Datuk ini, menafsirkan adat
sesuai seleranya sendiri. Ia arogan dan sombong. Yang ingin dijelaskan ialah
bagaimana menangkap sikap-sikap baru yang muncul dalam masyarakat; kemunafikan,
kerakusan. Tapi juga menggambarkan hal-hal yang positif; bagaimana suatu
mekanisme hukum ada diberlakukan di kalangan penghulu yang masih punya
komitmen, punya kesetiaan pada nilai-nilai adat. Dalam sinetron itu, ada
kelihatan bahwa Datuk Rajo Dihati akhirnya dibuang sepanjang adat.
Bagaimana Anda
melihat posisi masyarakat kesenian saat ini?
Sebenarnya, selama ini masyarakat
seni, merupakan komunitas yang termajinalkan. Kurang mendapatkan perhatian dari
kalangan menengah ke atas dan pemerintah. Saya melihat, untuk memberikan
perhatian ke komunitas itu (masyarakat kesenian-red), menjadi pilihan
yang sulit bagi mereka. Maka, jangan disesali, kalau hingga saat ini tidak
jelas strategi pengembangan kesenian di Indonesia.
Jika begitu, apa yang
harus dilakukan?
Pemerintah harus lebih serius
lagi, jangan hanya sibuk berkutat di dunia politik. Oleh sebab itu, secara
pribadi saya merasa perlu mengambil tempat di dunia kesenian. Ini dimaksudkan
untuk mempengaruhi perhatian berba-gai pihak untuk lebih mau memperhatikan
dunia yang satu ini.
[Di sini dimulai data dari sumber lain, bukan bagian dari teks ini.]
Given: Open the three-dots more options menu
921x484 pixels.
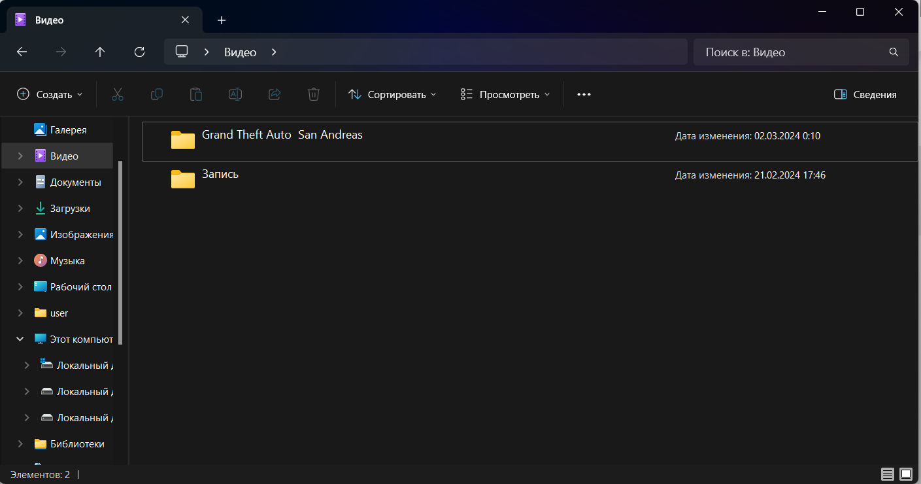Looking at the screenshot, I should [x=584, y=94].
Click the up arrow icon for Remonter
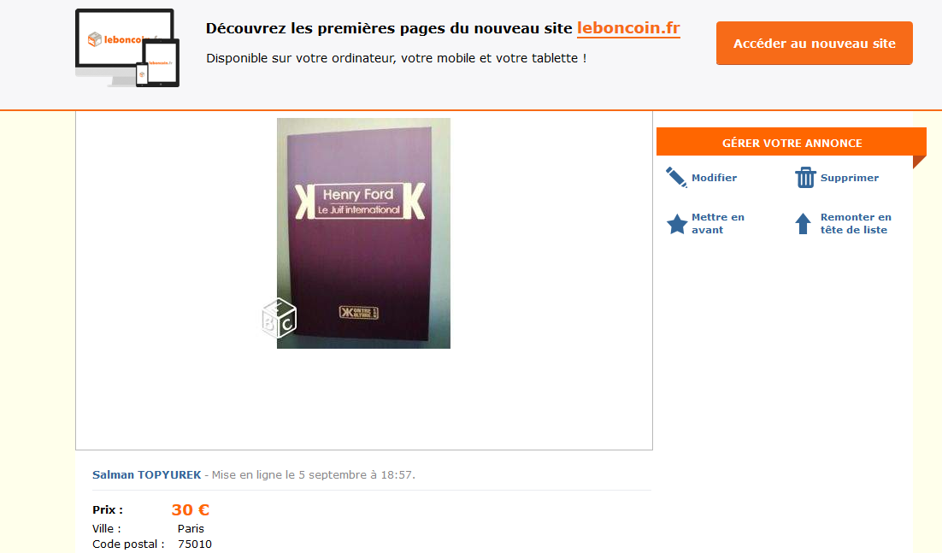The width and height of the screenshot is (942, 553). click(804, 223)
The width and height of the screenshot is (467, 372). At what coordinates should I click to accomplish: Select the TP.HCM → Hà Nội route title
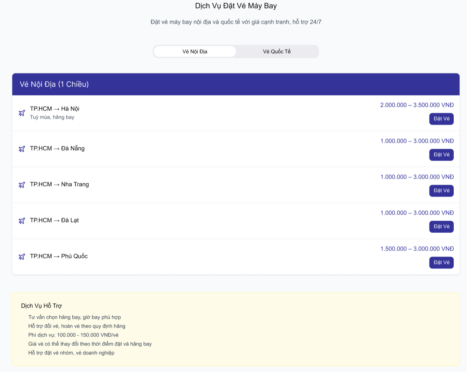55,109
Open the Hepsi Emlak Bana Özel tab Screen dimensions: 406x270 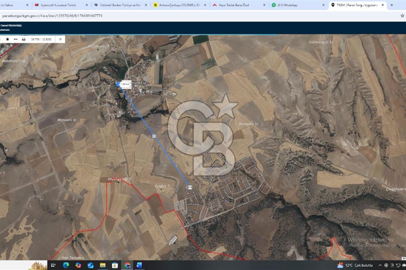click(x=235, y=5)
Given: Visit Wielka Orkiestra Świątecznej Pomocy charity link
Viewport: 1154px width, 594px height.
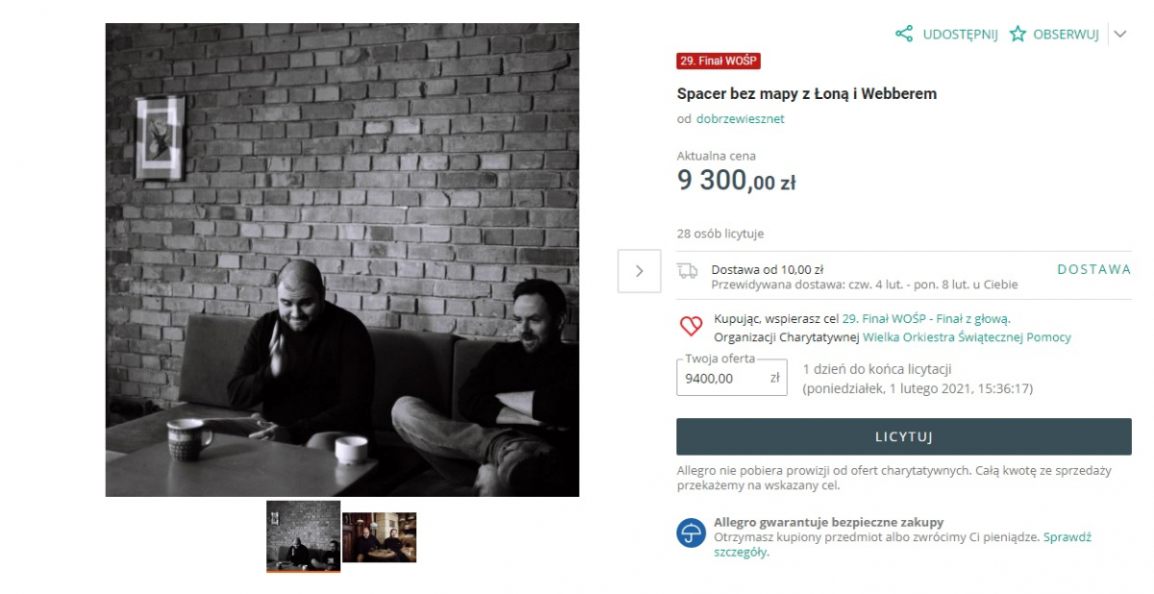Looking at the screenshot, I should coord(966,337).
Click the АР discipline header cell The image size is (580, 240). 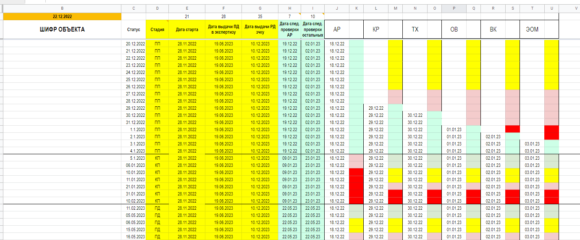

Syukur untuk Sumatera Barat, kelihatannya ada perbaikan.
Bagaimana perhatian
untuk seni tradisi?
Ya, kini terjadi pemahaman yang
salah. Ada kalangan dalam masyarakat Minangkabau yang menyebutkan, seni tradisi
tak lagi mampu menghadapi tantangan zaman. Ada pula yang menganggap budaya
tradisi sudah ditinggalkan masyarakat pendukungnya.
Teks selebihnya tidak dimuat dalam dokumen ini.